Second, Democrats seeking to be our president could build on their party’s heritage in foreign policy. Thomas Jefferson took the side of the rational Enlightenment as expressed in the French Revolution against the monarchical norms of Great Britain. James Monroe followed with a warning to European powers to keep their distance from newly independent countries in Central and South America.

Then, Woodrow Wilson again picked up the banner of good governance in the world when he argued for our participation in a “war to save democracy.” He tried prematurely but failed to establish norms and institutions for a peaceful and tolerant world. Franklin Roosevelt profoundly understood what was at stake in World War II and led a global coalition against the horrific Nazi regime and the cruel arrogance of Japanese militarists.

After the war, his successor and my hero, Harry Truman, a modest man from Kansas City, took on the world without a second thought, magnanimously reaching out to former enemies in Germany and Japan and assuming the risks of confrontation with Stalin and Mao to protect peoples around the world from tyranny and moral degradation.

Next, the young John Kennedy, told us that: “Now the trumpet summons us again — not as a call to bear arms, though arms we need; not as a call to battle, though embattled we are — but a call to bear the burden of a long twilight struggle, year in and year out, ‘rejoicing in hope, patient in tribulation’— a struggle against the common enemies of man: tyranny, poverty, disease and war itself.”

To me, a noble step was then taken by Lyndon Johnson in July 1965 when at great risk he accepted responsibility for the military defense of Vietnamese nationalists against communist conquest and oppression.

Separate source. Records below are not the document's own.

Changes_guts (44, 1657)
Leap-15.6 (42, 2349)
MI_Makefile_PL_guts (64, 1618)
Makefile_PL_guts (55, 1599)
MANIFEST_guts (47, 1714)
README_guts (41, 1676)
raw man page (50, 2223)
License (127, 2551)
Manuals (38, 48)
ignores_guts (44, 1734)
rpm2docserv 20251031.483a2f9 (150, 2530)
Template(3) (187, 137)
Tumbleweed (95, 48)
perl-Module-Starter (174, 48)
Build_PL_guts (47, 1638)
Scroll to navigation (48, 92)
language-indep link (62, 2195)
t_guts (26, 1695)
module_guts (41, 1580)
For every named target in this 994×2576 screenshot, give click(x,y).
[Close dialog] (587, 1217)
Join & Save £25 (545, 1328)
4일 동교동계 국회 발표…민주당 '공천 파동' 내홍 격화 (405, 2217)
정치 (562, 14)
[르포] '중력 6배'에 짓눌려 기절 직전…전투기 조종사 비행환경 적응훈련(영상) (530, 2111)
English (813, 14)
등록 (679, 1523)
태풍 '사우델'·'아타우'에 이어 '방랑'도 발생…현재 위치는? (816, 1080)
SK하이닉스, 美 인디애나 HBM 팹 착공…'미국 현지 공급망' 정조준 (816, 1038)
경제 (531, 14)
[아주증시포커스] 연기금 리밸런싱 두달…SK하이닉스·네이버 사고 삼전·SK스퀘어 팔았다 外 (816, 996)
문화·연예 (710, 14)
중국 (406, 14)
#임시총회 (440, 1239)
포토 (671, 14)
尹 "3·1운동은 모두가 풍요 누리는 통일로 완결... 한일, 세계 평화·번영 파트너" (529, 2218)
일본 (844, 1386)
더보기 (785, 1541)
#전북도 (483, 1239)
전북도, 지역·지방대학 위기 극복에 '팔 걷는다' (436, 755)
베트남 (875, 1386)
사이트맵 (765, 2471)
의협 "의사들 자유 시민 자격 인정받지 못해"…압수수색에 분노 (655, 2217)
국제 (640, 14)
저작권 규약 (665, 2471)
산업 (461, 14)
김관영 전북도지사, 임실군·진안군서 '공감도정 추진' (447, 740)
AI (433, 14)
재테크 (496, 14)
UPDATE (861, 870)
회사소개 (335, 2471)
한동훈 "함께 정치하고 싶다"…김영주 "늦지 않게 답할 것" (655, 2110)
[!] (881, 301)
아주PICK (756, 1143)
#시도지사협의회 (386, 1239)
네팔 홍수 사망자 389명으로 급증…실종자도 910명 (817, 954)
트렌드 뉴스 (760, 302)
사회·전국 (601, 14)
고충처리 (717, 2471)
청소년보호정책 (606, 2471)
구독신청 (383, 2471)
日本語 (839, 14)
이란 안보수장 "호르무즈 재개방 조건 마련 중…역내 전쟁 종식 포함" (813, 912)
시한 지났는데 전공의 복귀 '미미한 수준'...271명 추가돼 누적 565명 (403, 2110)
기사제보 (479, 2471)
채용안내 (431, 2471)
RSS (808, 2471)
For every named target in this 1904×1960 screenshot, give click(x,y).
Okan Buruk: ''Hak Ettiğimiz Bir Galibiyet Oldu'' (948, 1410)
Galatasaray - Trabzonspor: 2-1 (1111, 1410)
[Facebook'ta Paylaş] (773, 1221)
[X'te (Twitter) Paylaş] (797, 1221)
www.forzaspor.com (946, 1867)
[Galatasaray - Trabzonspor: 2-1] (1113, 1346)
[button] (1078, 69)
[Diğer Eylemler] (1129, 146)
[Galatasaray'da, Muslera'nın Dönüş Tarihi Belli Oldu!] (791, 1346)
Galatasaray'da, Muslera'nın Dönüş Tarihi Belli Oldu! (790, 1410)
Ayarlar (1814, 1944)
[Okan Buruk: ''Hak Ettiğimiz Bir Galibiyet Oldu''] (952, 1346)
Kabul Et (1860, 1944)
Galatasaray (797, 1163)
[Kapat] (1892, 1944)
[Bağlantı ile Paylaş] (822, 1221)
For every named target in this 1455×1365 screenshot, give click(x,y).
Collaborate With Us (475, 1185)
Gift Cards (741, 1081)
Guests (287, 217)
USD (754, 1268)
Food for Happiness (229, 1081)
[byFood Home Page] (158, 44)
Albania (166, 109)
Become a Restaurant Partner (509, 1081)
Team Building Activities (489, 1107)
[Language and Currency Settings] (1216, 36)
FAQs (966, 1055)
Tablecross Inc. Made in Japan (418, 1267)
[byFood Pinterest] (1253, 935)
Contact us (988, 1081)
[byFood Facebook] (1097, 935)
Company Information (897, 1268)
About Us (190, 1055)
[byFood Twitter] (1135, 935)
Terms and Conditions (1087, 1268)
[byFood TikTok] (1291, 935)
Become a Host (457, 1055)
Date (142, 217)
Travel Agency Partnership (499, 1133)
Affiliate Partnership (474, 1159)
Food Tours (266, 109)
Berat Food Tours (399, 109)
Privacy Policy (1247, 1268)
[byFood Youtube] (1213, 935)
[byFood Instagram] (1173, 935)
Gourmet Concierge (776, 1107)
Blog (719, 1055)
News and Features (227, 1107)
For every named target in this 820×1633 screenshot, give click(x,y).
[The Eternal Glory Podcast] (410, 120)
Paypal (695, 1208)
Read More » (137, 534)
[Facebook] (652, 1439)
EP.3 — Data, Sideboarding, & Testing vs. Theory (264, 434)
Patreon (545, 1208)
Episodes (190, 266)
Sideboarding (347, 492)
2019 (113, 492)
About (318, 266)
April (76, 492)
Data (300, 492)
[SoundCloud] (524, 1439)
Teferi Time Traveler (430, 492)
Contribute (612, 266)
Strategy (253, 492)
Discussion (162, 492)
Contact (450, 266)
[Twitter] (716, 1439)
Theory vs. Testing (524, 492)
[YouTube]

Johnson said: “We did not choose to be the guardians of the gate, but there is no one else.”

But after communism collapsed in 1989, Democrats seemed to lose their way in foreign affairs. The “Blob” came to life (Warren Christopher, Madeleine Albright, Al Gore, Joe Biden, Hillary Clinton, John Kerry). To help the “Blob” grow in power and prestige, Joseph Nye of Harvard invented “soft” power so that we would not have to assume the burdens and risks that come with using “hard” power. The world, said Nye, would come our way because foreign peoples “shared our values.” It hasn’t worked out as he predicted.

The Democratic candidates on the leaderboard will debate on Thursday. They should then speak up on foreign affairs. They have a high duty to show us their respective plans to use American power and influence skillfully in partnership with others to subdue sovereign arrogance and transform it into trusteeships seeking the common good of humanity.

As they prepare their thoughts, let them remember the advice given to Brutus by Shakespeare’s Cassius: “Till then, think of the world.”


Stephen B. Young, of St. Paul, is global executive director of the Caux Round Table, an organization dedicated to promoting ethical capitalism.